Location
- Little Heath Road Tilehurst, Berkshire, RG31 5TY England

Information
- Type: Comprehensive voluntary aided school
- Established: 1963
- Local authority: West Berkshire
- Department for Education URN: 110063 Tables
- Ofsted: Reports
- Head teacher: David Ramsden
- Gender: Coeducational
- Age: 11 to 18
- Enrolment: 1,647
- Houses: Warwick, Stirling, Conway, Arundel
- Colours: Yellow, Red, Blue, Green
- Website: http://www.littleheath.org.uk

= Little Heath School =

Little Heath School is a voluntary-aided co-educational comprehensive secondary school. The school is located in the Little Heath area of the Reading suburb of Tilehurst, in the English county of Berkshire.

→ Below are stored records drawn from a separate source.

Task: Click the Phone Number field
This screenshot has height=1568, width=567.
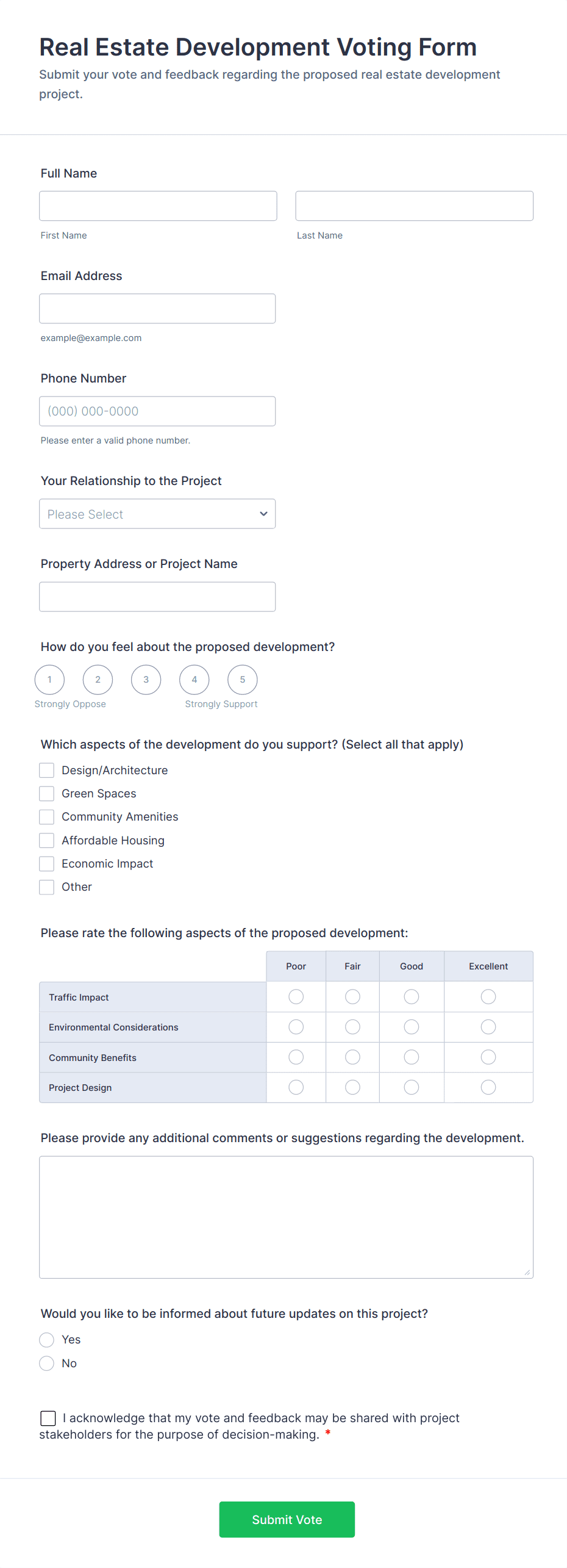Action: 157,411
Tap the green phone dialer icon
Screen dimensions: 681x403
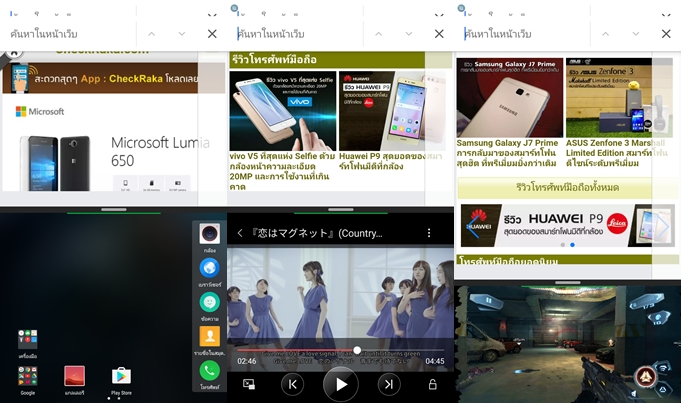209,370
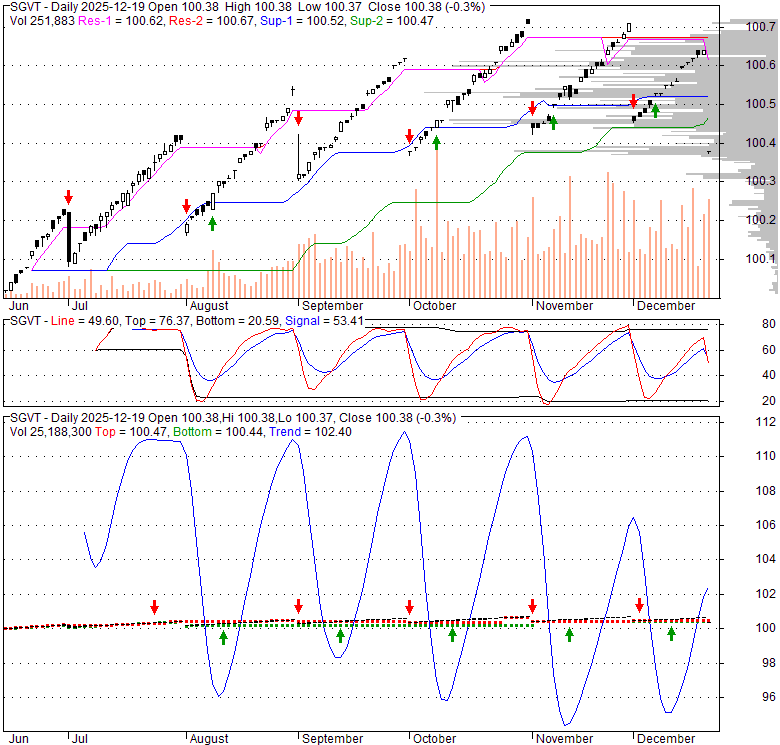Click the red down arrow in early July on the price chart
780x745 pixels.
pos(68,196)
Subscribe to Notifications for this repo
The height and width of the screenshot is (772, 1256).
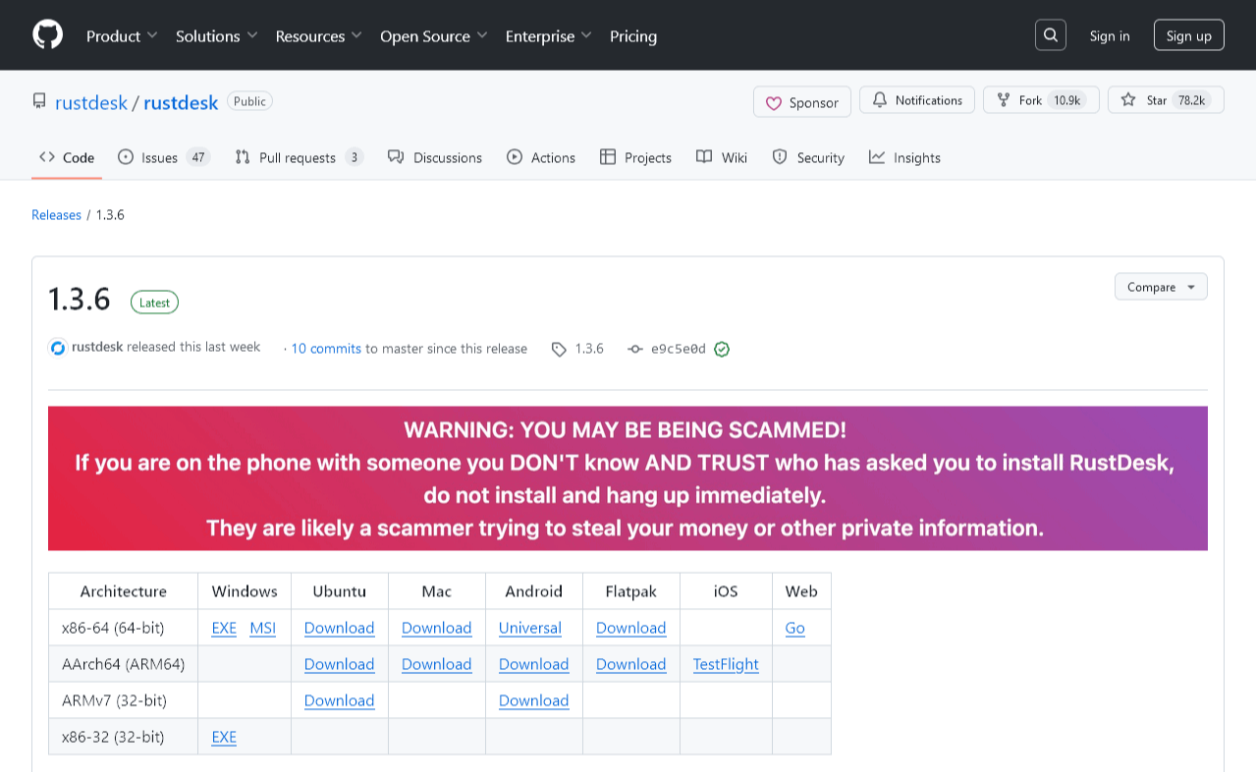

Because of its location outside the Reading borough boundary, but in Reading, the school is managed by the West Berkshire Local Education Authority though it serves a catchment area that covers both sides of the borough boundary.

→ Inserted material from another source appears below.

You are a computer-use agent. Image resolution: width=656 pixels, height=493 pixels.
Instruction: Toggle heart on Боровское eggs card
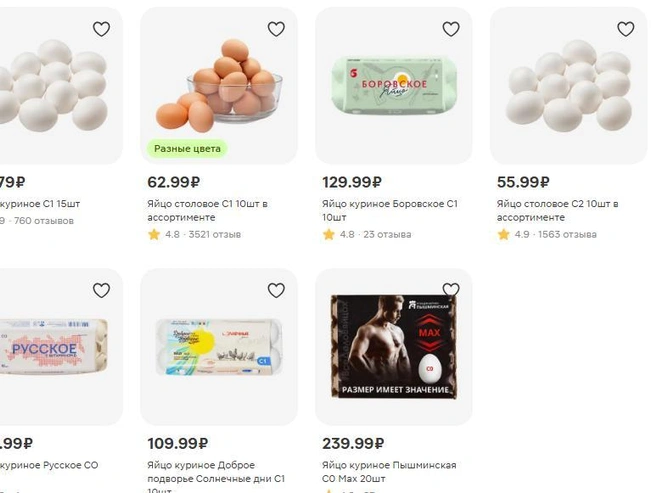click(451, 29)
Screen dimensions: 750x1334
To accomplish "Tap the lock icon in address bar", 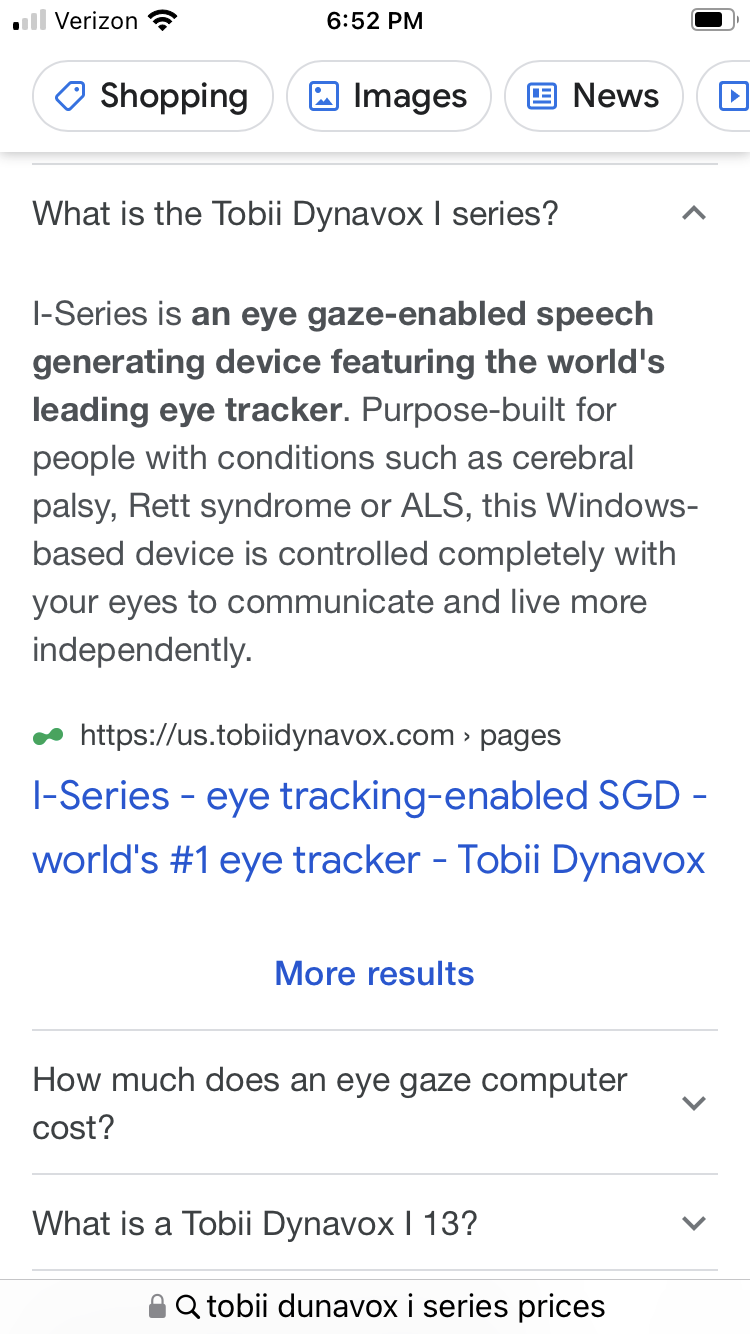I will [157, 1306].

The school's pupil capacity is approximately 1,700 students with approximately 270 people a year in years 7-11. In February 2018, the school received a 'Good' rating from an Ofsted formal Inspection.

The current sixth form center, which was purpose-built in 2015, was opened by Reading West MP Alok Sharma. Part of the campus was rebuilt from 2019-2021, including drama and technology spaces, a gym, and a new canteen. The campus was open for use in April 2021.

Little Heath has a house system, installed in 2014. The four houses are named after castles in the United Kingdom: Stirling (Red), Arundel (Green), Conway (Blue), and Warwick (Yellow).

Little Heath also has annual sports days where each house competes against the other.